In dem skurrilen Roman per „Anhalter durch die Galaxis“ teilen außerirdische Lebewesen den Menschen mit, dass die Erde in Kürze gesprengt werde. Aufregung zwecklos - schließlich hätten die Planungsunterlagen jahrelang auf einem entfernten Planeten zur Einsicht ausgelegen. Lustige Geschichte? So ähnlich könnte es der Mehrheit der Deutschen auch beim Bau der neuen Hochspannungsleitungen für die Energiewende gehen.

Vorweg: Hochspannungsmasten und Starkstromkabel sind keine Atomkraftwerke oder Chemiefabriken.

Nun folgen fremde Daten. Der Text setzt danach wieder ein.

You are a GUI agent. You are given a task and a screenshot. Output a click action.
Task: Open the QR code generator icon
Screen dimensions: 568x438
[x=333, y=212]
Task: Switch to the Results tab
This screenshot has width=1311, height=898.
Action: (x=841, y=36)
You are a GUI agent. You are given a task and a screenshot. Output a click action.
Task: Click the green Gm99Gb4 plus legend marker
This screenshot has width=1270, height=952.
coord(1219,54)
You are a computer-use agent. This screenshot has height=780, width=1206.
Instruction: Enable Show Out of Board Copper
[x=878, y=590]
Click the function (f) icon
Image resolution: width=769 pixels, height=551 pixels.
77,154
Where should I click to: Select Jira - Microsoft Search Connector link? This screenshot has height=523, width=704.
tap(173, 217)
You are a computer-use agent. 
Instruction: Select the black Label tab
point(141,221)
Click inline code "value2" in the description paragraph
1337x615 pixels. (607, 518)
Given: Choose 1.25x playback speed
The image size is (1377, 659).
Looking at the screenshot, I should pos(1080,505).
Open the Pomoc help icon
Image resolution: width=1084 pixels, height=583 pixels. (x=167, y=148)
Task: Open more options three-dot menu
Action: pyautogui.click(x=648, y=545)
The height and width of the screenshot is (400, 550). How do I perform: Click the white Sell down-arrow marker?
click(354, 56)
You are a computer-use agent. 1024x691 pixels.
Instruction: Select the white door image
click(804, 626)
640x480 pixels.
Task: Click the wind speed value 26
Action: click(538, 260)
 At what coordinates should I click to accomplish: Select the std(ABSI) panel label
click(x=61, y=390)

Den allermeisten Menschen gelingt es, in ihrer Nachbarschaft gut zu leben. Aber manche Zeitgenossen mögen sie eben nicht. Weil die Bundesregierung das weiß, gibt es ein neues Verfahren zur Bürgerbeteiligung beim Stromleitungsbau. Möglicherweise jahrelange Proteste sollen damit vorbeugend ausgeräumt werden.

Theoretisch ist das eine gute Idee, praktisch aber klemmt das Verfahren. Das fängt damit an, dass fast niemand von seiner Existenz und den einzelnen Schritten weiß. Warum bloß? Weder die Bundesregierung, noch die Netzbetreiber oder die Umweltverbände haben genug Werbung gemacht. Offensichtlich sind die Experten gewohnt, unter sich zu bleiben. Eine neue Kultur der Partizipation wächst erst langsam – selbst nach dem Riesenstreit um den Bahnhof Stuttgart 21.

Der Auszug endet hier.